Aim of the exercise:
An exact retyping of every record is required.

── Material for the task

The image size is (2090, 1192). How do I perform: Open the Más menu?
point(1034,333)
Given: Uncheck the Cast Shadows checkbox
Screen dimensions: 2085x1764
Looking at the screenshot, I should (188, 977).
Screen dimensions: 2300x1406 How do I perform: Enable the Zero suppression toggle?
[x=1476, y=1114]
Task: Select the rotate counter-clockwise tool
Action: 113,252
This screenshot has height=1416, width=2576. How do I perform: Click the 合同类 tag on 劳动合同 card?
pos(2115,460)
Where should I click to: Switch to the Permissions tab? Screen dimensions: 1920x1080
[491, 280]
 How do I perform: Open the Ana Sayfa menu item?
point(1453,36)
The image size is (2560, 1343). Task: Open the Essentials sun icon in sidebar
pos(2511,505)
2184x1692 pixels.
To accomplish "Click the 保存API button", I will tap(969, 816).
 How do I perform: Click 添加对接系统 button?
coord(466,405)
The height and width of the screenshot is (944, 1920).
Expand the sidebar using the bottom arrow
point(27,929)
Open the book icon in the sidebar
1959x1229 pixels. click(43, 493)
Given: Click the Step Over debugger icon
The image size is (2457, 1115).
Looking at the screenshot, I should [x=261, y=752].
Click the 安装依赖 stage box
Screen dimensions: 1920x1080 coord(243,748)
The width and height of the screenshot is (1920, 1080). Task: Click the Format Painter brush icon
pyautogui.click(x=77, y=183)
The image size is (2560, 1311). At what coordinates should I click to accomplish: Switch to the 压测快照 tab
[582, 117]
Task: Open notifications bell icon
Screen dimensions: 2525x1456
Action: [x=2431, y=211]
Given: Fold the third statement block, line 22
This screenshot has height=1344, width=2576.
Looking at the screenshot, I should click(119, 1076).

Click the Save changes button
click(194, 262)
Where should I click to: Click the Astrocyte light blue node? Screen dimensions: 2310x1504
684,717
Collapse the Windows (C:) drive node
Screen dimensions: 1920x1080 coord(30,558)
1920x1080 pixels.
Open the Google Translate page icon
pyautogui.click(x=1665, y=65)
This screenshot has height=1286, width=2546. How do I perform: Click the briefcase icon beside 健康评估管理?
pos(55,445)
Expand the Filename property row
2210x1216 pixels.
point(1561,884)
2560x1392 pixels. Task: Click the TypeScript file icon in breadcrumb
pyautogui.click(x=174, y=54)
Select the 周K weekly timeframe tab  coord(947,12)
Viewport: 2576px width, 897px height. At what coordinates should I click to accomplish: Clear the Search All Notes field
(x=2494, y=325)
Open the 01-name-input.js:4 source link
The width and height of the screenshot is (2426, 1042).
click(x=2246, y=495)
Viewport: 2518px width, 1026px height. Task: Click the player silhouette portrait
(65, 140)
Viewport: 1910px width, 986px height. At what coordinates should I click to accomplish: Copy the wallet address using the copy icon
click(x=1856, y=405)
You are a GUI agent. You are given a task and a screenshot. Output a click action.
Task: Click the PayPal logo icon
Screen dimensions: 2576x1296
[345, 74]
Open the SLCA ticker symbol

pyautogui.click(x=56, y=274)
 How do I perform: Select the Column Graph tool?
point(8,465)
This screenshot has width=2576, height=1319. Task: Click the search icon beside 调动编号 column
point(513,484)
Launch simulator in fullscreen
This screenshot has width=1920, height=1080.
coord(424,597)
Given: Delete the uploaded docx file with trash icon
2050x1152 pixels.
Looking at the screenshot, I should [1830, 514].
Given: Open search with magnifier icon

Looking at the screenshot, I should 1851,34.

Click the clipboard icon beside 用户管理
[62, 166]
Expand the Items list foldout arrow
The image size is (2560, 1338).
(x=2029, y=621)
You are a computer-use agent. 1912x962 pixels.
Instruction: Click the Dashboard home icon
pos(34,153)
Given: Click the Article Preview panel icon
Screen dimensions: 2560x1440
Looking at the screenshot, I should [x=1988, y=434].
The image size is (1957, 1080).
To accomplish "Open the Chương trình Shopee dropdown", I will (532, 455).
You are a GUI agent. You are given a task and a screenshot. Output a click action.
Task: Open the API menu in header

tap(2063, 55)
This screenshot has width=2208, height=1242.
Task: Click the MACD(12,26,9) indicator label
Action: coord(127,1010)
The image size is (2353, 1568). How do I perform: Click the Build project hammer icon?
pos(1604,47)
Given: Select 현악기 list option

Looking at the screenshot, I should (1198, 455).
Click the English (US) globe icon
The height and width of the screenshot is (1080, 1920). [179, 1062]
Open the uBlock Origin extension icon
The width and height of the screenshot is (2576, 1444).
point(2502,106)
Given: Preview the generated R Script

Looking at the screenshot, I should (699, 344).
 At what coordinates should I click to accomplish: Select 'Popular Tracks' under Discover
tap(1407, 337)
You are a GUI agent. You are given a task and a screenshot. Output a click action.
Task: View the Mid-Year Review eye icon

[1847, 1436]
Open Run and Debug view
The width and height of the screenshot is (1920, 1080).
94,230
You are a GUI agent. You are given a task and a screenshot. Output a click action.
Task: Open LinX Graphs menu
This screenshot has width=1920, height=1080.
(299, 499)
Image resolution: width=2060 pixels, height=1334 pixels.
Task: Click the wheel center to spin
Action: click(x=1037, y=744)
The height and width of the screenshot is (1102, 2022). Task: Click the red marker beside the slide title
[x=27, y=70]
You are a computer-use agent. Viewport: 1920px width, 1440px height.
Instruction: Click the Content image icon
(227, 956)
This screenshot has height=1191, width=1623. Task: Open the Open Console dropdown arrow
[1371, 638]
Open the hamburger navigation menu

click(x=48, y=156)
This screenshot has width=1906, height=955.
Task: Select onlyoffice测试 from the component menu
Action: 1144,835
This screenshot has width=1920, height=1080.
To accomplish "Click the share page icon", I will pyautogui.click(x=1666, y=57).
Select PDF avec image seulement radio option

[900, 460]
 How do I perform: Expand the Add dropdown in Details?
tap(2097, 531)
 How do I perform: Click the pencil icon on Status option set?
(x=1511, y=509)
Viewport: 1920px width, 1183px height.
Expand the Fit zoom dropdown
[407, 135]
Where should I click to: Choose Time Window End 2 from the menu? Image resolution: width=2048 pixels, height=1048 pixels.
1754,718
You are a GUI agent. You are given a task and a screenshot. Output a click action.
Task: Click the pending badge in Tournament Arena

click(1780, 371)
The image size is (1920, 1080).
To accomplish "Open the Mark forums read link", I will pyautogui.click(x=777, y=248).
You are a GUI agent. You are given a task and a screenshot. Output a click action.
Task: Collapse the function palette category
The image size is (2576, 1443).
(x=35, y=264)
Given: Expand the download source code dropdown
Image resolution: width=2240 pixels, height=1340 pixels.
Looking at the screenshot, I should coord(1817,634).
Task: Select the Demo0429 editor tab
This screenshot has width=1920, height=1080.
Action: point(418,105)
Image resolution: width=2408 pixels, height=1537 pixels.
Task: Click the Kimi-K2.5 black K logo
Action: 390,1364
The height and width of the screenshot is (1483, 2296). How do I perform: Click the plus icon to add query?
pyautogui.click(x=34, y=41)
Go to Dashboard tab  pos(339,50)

────

Answer below:
The image size is (2090, 1192). How do I perform: Open the Más menu?
point(1034,333)
Given: Uncheck the Cast Shadows checkbox
Screen dimensions: 2085x1764
Looking at the screenshot, I should (188, 977).
Screen dimensions: 2300x1406 How do I perform: Enable the Zero suppression toggle?
[x=1476, y=1114]
Task: Select the rotate counter-clockwise tool
Action: 113,252
This screenshot has height=1416, width=2576. How do I perform: Click the 合同类 tag on 劳动合同 card?
pos(2115,460)
Where should I click to: Switch to the Permissions tab? Screen dimensions: 1920x1080
[491, 280]
 How do I perform: Open the Ana Sayfa menu item?
point(1453,36)
The image size is (2560, 1343). Task: Open the Essentials sun icon in sidebar
pos(2511,505)
2184x1692 pixels.
To accomplish "Click the 保存API button", I will tap(969, 816).
 How do I perform: Click 添加对接系统 button?
coord(466,405)
The height and width of the screenshot is (944, 1920).
Expand the sidebar using the bottom arrow
point(27,929)
Open the book icon in the sidebar
1959x1229 pixels. click(43, 493)
Given: Click the Step Over debugger icon
The image size is (2457, 1115).
Looking at the screenshot, I should [x=261, y=752].
Click the 安装依赖 stage box
Screen dimensions: 1920x1080 coord(243,748)
The width and height of the screenshot is (1920, 1080). Task: Click the Format Painter brush icon
pyautogui.click(x=77, y=183)
The image size is (2560, 1311). At what coordinates should I click to accomplish: Switch to the 压测快照 tab
[582, 117]
Task: Open notifications bell icon
Screen dimensions: 2525x1456
Action: [x=2431, y=211]
Given: Fold the third statement block, line 22
This screenshot has height=1344, width=2576.
Looking at the screenshot, I should click(119, 1076).

Click the Save changes button
click(194, 262)
Where should I click to: Click the Astrocyte light blue node? Screen dimensions: 2310x1504
684,717
Collapse the Windows (C:) drive node
Screen dimensions: 1920x1080 coord(30,558)
1920x1080 pixels.
Open the Google Translate page icon
pyautogui.click(x=1665, y=65)
This screenshot has height=1286, width=2546. How do I perform: Click the briefcase icon beside 健康评估管理?
pos(55,445)
Expand the Filename property row
2210x1216 pixels.
point(1561,884)
2560x1392 pixels. Task: Click the TypeScript file icon in breadcrumb
pyautogui.click(x=174, y=54)
Select the 周K weekly timeframe tab  coord(947,12)
Viewport: 2576px width, 897px height. At what coordinates should I click to accomplish: Clear the Search All Notes field
(x=2494, y=325)
Open the 01-name-input.js:4 source link
The width and height of the screenshot is (2426, 1042).
click(x=2246, y=495)
Viewport: 2518px width, 1026px height. Task: Click the player silhouette portrait
(65, 140)
Viewport: 1910px width, 986px height. At what coordinates should I click to accomplish: Copy the wallet address using the copy icon
click(x=1856, y=405)
You are a GUI agent. You are given a task and a screenshot. Output a click action.
Task: Click the PayPal logo icon
Screen dimensions: 2576x1296
[345, 74]
Open the SLCA ticker symbol

pyautogui.click(x=56, y=274)
 How do I perform: Select the Column Graph tool?
point(8,465)
This screenshot has width=2576, height=1319. Task: Click the search icon beside 调动编号 column
point(513,484)
Launch simulator in fullscreen
This screenshot has width=1920, height=1080.
coord(424,597)
Given: Delete the uploaded docx file with trash icon
2050x1152 pixels.
Looking at the screenshot, I should [1830, 514].
Given: Open search with magnifier icon

Looking at the screenshot, I should 1851,34.

Click the clipboard icon beside 用户管理
[62, 166]
Expand the Items list foldout arrow
The image size is (2560, 1338).
(x=2029, y=621)
You are a computer-use agent. 1912x962 pixels.
Instruction: Click the Dashboard home icon
pos(34,153)
Given: Click the Article Preview panel icon
Screen dimensions: 2560x1440
Looking at the screenshot, I should [x=1988, y=434].
The image size is (1957, 1080).
To accomplish "Open the Chương trình Shopee dropdown", I will (532, 455).
You are a GUI agent. You are given a task and a screenshot. Output a click action.
Task: Open the API menu in header

tap(2063, 55)
This screenshot has width=2208, height=1242.
Task: Click the MACD(12,26,9) indicator label
Action: coord(127,1010)
The image size is (2353, 1568). How do I perform: Click the Build project hammer icon?
pos(1604,47)
Given: Select 현악기 list option

Looking at the screenshot, I should (1198, 455).
Click the English (US) globe icon
The height and width of the screenshot is (1080, 1920). [179, 1062]
Open the uBlock Origin extension icon
The width and height of the screenshot is (2576, 1444).
point(2502,106)
Given: Preview the generated R Script

Looking at the screenshot, I should (699, 344).
 At what coordinates should I click to accomplish: Select 'Popular Tracks' under Discover
tap(1407, 337)
You are a GUI agent. You are given a task and a screenshot. Output a click action.
Task: View the Mid-Year Review eye icon

[1847, 1436]
Open Run and Debug view
The width and height of the screenshot is (1920, 1080).
94,230
You are a GUI agent. You are given a task and a screenshot. Output a click action.
Task: Open LinX Graphs menu
This screenshot has width=1920, height=1080.
(299, 499)
Image resolution: width=2060 pixels, height=1334 pixels.
Task: Click the wheel center to spin
Action: click(x=1037, y=744)
The height and width of the screenshot is (1102, 2022). Task: Click the red marker beside the slide title
[x=27, y=70]
You are a computer-use agent. Viewport: 1920px width, 1440px height.
Instruction: Click the Content image icon
(227, 956)
This screenshot has height=1191, width=1623. Task: Open the Open Console dropdown arrow
[1371, 638]
Open the hamburger navigation menu

click(x=48, y=156)
This screenshot has width=1906, height=955.
Task: Select onlyoffice测试 from the component menu
Action: 1144,835
This screenshot has width=1920, height=1080.
To accomplish "Click the share page icon", I will pyautogui.click(x=1666, y=57).
Select PDF avec image seulement radio option

[900, 460]
 How do I perform: Expand the Add dropdown in Details?
tap(2097, 531)
 How do I perform: Click the pencil icon on Status option set?
(x=1511, y=509)
Viewport: 1920px width, 1183px height.
Expand the Fit zoom dropdown
[407, 135]
Where should I click to: Choose Time Window End 2 from the menu? Image resolution: width=2048 pixels, height=1048 pixels.
1754,718
You are a GUI agent. You are given a task and a screenshot. Output a click action.
Task: Click the pending badge in Tournament Arena

click(1780, 371)
The image size is (1920, 1080).
To accomplish "Open the Mark forums read link", I will pyautogui.click(x=777, y=248).
You are a GUI agent. You are given a task and a screenshot. Output a click action.
Task: Collapse the function palette category
The image size is (2576, 1443).
(x=35, y=264)
Given: Expand the download source code dropdown
Image resolution: width=2240 pixels, height=1340 pixels.
Looking at the screenshot, I should coord(1817,634).
Task: Select the Demo0429 editor tab
This screenshot has width=1920, height=1080.
Action: point(418,105)
Image resolution: width=2408 pixels, height=1537 pixels.
Task: Click the Kimi-K2.5 black K logo
Action: 390,1364
The height and width of the screenshot is (1483, 2296). How do I perform: Click the plus icon to add query?
pyautogui.click(x=34, y=41)
Go to Dashboard tab  pos(339,50)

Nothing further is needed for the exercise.